### Data supplied:
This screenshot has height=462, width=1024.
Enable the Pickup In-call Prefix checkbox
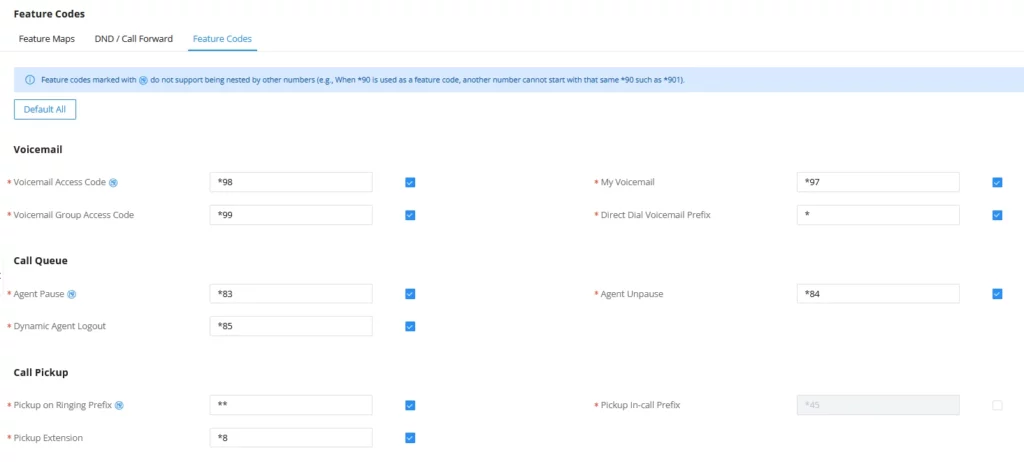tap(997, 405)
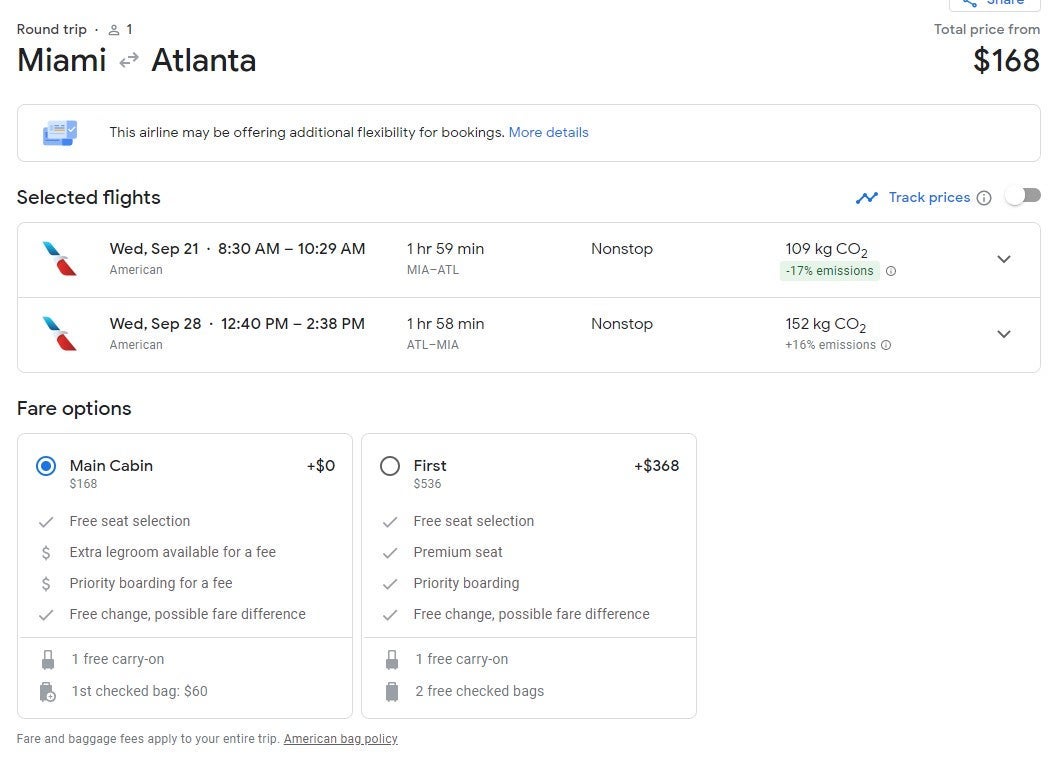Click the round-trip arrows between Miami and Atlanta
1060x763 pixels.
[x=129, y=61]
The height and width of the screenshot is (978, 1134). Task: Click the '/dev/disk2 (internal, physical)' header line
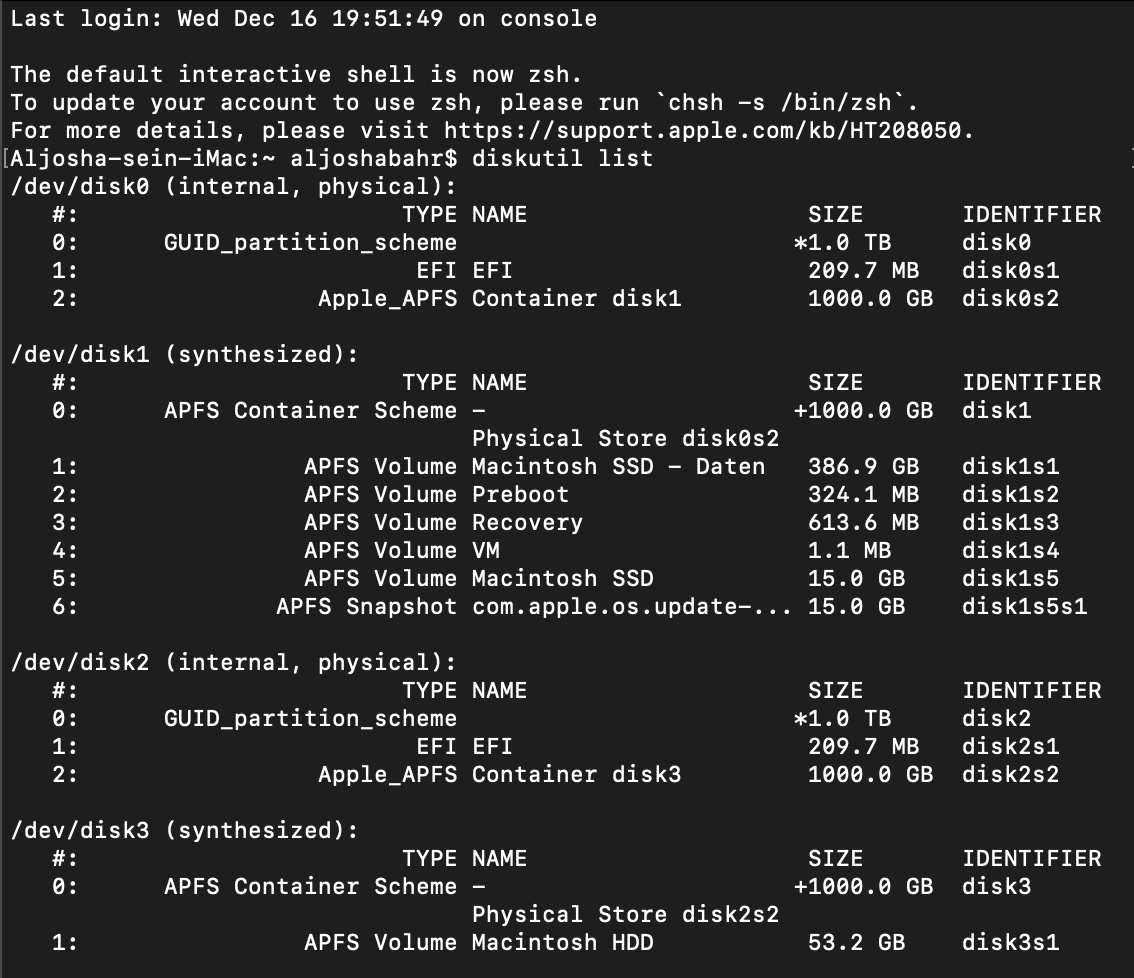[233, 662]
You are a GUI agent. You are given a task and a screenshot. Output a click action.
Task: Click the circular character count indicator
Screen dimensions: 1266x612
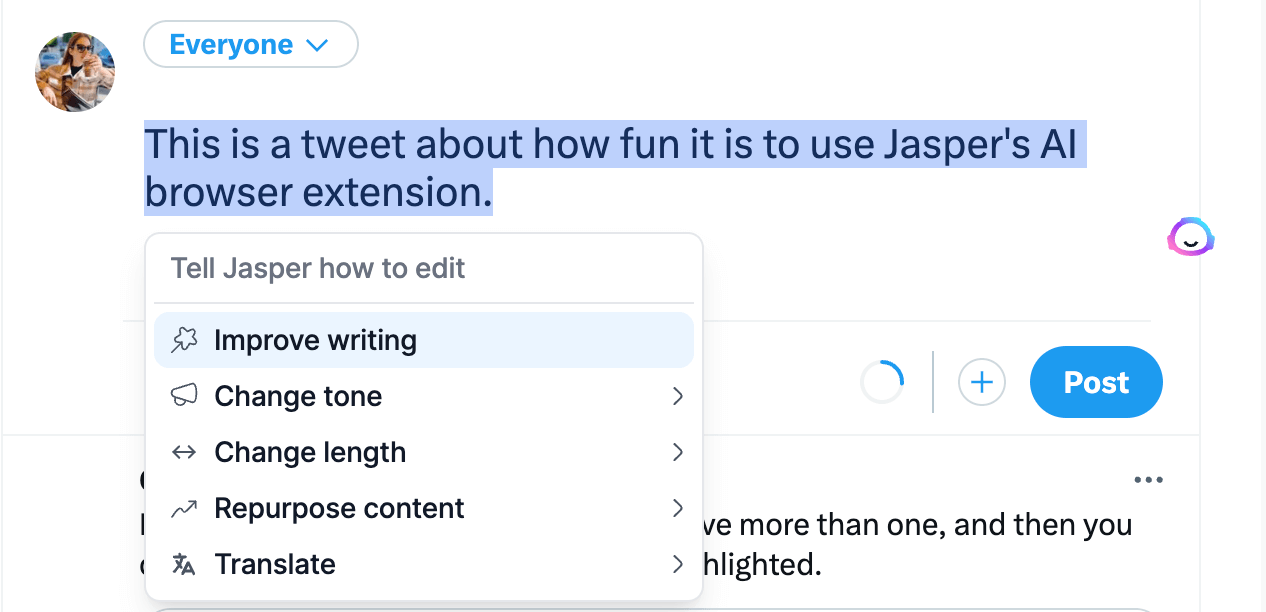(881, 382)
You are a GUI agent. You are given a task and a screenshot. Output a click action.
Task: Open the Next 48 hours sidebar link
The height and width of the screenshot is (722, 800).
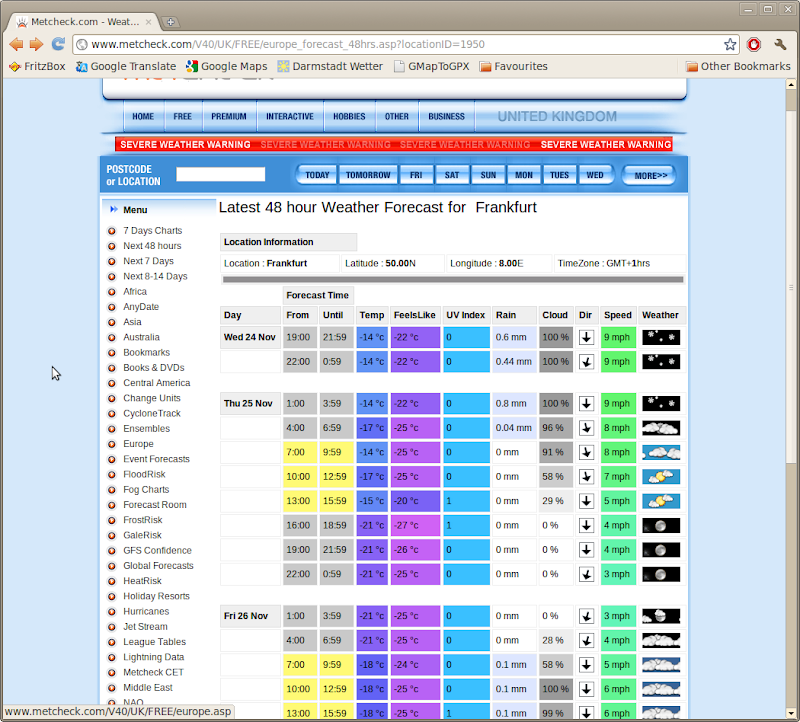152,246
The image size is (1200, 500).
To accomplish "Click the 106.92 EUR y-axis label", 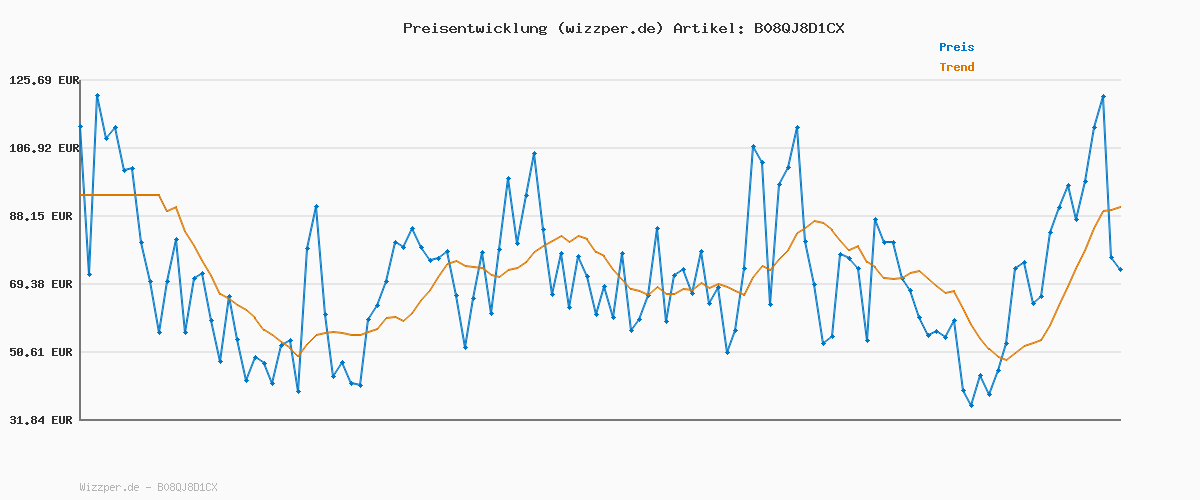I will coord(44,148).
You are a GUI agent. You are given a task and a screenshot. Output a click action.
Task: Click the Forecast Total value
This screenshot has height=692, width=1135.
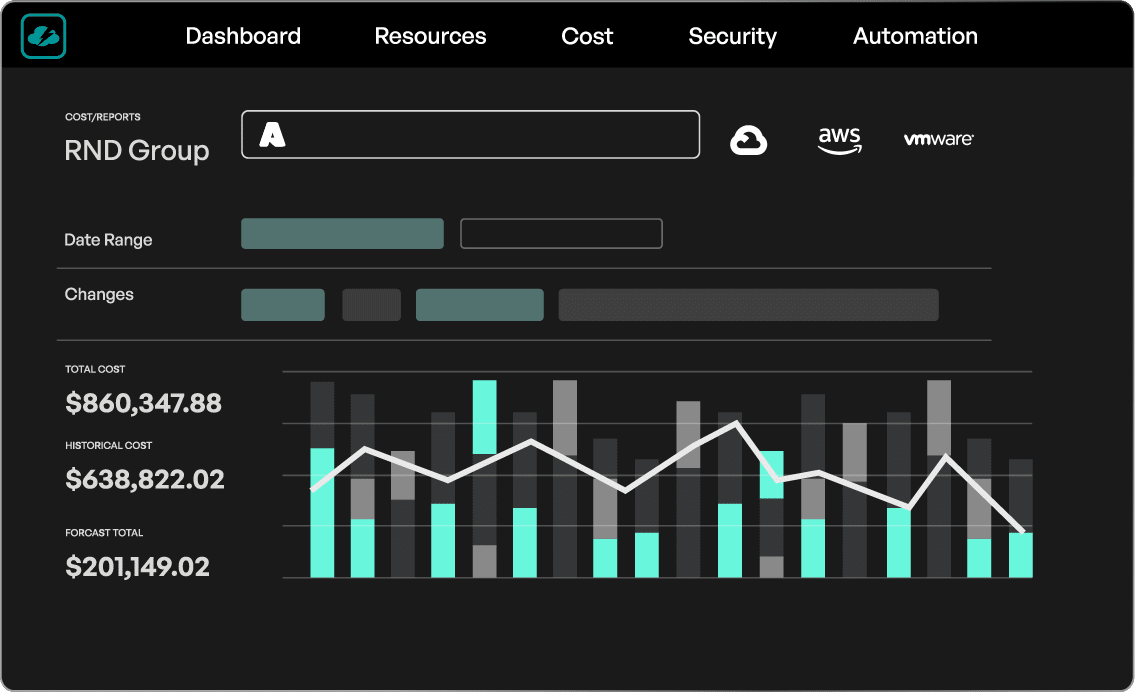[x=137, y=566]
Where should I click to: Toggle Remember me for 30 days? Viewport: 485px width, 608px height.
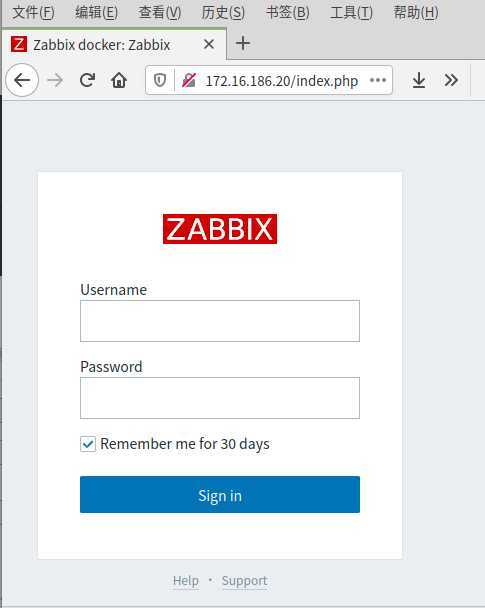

### What you should do:
Copy every line of the rows above that contains the string "width", matching case exactly.

### Task output:
This screenshot has height=462, width=1024.
The height and width of the screenshot is (978, 1134). Task: Click the '/dev/disk2 (internal, physical)' header line
The height and width of the screenshot is (722, 800).
This screenshot has height=692, width=1135.
Where should I click to: Toggle Remember me for 30 days? Viewport: 485px width, 608px height.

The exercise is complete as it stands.